Start of Block

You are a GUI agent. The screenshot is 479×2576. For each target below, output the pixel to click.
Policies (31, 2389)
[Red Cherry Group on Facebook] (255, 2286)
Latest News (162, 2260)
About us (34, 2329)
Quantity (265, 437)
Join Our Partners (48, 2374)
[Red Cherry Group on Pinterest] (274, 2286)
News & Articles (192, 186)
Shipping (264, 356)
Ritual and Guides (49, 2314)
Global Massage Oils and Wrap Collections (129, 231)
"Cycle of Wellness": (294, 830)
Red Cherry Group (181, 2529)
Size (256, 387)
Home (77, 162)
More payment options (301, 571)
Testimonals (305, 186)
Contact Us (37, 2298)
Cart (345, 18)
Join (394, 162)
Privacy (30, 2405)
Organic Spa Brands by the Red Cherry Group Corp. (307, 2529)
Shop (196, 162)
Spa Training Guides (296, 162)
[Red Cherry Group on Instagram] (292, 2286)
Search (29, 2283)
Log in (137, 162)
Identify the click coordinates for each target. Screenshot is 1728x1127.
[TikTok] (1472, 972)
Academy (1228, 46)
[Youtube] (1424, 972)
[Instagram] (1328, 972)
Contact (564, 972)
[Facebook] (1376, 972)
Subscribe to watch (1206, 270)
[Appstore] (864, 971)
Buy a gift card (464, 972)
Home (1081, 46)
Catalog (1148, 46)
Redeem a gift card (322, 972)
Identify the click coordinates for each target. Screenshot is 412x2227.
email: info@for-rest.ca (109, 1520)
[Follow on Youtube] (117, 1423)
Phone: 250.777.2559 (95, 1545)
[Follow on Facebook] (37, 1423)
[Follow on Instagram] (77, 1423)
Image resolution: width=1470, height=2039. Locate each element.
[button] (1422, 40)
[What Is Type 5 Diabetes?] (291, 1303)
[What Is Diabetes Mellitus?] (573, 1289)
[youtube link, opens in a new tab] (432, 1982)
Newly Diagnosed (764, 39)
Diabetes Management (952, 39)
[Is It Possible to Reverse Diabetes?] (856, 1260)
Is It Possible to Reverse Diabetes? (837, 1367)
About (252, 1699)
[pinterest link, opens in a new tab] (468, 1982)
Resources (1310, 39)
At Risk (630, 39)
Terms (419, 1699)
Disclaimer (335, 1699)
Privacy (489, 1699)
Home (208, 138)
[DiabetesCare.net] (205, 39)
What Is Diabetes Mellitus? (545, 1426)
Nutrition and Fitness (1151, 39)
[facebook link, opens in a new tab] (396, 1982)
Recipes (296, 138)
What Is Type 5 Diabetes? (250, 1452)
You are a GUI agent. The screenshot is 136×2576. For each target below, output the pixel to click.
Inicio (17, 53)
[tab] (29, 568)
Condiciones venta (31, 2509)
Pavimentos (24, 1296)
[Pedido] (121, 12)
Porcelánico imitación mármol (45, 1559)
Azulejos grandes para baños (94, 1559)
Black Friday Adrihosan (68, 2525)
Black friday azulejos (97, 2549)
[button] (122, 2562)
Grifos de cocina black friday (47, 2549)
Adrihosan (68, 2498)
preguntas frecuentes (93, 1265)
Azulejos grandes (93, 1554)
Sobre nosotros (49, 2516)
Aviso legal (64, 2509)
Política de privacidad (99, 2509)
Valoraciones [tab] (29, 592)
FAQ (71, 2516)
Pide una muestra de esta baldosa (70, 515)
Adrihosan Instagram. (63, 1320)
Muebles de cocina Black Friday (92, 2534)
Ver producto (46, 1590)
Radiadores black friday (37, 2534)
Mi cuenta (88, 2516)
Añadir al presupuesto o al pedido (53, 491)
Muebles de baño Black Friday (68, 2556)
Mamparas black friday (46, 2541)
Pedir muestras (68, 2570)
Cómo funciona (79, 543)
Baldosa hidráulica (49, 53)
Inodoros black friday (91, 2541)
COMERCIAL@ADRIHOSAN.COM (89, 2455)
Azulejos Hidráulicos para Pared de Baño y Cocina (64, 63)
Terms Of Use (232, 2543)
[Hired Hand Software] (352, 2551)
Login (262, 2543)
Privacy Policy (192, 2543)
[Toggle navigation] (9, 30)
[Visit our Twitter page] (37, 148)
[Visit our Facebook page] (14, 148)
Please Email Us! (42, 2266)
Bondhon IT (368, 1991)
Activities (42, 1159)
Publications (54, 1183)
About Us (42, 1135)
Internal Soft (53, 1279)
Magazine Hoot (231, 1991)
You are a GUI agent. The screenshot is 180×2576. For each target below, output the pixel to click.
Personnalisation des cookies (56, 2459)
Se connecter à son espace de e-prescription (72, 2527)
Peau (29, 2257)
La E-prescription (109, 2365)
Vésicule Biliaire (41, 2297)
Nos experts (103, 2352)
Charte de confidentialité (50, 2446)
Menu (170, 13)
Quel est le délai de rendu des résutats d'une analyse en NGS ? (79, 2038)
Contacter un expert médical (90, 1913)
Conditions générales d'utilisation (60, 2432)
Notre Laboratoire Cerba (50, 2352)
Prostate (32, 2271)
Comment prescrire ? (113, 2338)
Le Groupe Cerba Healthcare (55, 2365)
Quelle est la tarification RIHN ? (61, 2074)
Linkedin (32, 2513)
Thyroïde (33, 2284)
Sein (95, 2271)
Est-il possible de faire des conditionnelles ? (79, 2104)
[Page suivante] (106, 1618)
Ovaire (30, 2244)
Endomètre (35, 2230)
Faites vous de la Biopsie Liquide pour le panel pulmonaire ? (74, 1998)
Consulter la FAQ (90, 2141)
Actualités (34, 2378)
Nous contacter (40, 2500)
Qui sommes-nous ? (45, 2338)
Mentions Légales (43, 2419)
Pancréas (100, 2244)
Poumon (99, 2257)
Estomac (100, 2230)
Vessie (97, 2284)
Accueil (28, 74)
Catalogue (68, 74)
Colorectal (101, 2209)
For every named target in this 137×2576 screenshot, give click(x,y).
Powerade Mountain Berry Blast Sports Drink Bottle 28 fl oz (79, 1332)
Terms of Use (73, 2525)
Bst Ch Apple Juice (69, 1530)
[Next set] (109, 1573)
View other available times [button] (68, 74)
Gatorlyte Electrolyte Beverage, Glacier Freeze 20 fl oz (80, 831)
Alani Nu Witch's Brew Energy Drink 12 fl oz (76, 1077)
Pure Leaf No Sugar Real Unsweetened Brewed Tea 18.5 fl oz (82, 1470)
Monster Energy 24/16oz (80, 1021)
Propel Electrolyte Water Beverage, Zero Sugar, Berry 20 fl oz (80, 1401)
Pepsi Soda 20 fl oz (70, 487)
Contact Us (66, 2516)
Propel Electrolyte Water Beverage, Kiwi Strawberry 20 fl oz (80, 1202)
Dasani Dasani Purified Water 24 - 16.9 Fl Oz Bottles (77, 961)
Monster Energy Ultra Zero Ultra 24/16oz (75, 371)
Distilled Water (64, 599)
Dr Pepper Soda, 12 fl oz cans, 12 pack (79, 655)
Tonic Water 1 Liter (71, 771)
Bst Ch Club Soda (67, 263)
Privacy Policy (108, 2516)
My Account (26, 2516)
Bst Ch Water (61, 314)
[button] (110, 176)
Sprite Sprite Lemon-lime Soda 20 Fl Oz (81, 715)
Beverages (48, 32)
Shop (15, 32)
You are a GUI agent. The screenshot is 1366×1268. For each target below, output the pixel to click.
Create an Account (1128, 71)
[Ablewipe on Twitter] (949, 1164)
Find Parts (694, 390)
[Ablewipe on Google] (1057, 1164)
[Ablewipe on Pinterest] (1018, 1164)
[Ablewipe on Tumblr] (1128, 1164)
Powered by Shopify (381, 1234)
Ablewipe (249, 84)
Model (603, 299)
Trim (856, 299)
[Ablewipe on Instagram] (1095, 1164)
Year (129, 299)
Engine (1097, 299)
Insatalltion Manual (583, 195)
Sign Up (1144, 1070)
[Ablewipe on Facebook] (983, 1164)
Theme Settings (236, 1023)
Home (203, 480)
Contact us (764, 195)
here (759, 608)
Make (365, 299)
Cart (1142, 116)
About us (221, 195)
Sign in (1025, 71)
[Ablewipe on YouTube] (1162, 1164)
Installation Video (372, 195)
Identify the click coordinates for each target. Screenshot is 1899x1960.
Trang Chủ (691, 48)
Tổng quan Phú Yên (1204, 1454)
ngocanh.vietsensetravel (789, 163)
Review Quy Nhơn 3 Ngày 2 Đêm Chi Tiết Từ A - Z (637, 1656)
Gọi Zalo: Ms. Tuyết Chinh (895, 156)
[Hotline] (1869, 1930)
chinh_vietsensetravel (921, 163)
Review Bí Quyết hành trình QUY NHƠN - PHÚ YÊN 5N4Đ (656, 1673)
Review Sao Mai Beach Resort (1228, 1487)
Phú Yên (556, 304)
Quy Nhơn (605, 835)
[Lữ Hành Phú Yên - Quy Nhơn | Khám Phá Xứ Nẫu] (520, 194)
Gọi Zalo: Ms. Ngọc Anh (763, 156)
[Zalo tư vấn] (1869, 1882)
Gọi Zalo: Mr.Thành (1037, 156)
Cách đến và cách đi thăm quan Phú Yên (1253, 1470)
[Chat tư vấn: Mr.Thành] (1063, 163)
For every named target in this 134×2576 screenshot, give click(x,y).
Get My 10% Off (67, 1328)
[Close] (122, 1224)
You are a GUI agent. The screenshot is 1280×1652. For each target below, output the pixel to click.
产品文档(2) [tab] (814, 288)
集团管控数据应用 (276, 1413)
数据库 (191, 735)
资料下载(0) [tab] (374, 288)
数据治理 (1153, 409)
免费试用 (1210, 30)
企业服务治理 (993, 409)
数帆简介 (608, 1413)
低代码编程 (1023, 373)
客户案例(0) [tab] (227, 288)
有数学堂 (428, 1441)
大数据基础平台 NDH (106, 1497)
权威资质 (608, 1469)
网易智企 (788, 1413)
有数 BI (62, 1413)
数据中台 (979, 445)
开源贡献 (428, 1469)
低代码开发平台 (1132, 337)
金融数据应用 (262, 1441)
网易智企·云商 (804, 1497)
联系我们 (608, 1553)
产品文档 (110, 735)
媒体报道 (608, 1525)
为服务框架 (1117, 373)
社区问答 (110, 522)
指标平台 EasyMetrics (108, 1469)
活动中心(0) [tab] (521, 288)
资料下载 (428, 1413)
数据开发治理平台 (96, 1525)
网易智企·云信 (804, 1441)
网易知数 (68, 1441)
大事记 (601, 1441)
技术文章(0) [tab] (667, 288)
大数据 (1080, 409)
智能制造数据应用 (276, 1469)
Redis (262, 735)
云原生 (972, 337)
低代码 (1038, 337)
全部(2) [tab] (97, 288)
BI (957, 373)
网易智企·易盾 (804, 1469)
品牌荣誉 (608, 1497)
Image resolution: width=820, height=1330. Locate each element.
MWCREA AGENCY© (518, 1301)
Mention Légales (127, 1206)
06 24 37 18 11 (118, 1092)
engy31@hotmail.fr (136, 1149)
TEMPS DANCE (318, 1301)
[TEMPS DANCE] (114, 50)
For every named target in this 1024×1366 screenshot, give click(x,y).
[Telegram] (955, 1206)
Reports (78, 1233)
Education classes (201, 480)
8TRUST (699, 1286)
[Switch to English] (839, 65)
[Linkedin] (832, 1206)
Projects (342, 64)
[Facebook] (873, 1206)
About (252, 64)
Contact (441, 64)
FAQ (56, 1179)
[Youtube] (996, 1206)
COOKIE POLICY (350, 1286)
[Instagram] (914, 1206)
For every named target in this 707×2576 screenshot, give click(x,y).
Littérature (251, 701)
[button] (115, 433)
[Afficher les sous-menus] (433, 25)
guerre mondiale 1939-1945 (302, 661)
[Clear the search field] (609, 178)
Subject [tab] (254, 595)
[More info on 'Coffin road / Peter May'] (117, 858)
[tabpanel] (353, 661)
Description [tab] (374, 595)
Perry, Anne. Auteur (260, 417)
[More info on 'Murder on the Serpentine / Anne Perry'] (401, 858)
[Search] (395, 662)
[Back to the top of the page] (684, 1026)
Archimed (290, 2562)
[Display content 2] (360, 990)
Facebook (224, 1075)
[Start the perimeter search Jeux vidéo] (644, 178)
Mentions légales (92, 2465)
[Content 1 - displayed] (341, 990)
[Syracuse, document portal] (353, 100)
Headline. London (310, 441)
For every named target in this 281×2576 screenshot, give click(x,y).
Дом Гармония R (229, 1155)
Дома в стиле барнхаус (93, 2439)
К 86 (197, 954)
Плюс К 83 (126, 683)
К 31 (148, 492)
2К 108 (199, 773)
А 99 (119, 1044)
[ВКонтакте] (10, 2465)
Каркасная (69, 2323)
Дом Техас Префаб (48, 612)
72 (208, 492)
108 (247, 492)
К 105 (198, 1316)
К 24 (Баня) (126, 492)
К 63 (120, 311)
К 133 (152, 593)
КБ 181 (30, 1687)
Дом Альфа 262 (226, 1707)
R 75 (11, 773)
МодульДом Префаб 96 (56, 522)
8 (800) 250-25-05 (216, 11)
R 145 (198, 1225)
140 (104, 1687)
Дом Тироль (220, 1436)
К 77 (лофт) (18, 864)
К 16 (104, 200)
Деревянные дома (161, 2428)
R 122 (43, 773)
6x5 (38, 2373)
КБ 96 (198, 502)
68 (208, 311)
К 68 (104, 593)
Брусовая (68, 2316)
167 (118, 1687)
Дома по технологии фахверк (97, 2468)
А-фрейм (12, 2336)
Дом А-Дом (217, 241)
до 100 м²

End of Block

> TASK DETAILS
Nothing should appear in the answer except the lines from the one with "МодульДом Префаб 96 (56, 522)" through the final line of the records, written exactly.

> ANSWER SECTION
МодульДом Префаб 96 (56, 522)
8 (800) 250-25-05 (216, 11)
R 145 (198, 1225)
140 (104, 1687)
Дом Тироль (220, 1436)
К 77 (лофт) (18, 864)
К 16 (104, 200)
Деревянные дома (161, 2428)
R 122 (43, 773)
6x5 (38, 2373)
КБ 96 (198, 502)
68 (208, 311)
К 68 (104, 593)
Брусовая (68, 2316)
167 (118, 1687)
Дома по технологии фахверк (97, 2468)
А-фрейм (12, 2336)
Дом А-Дом (217, 241)
до 100 м²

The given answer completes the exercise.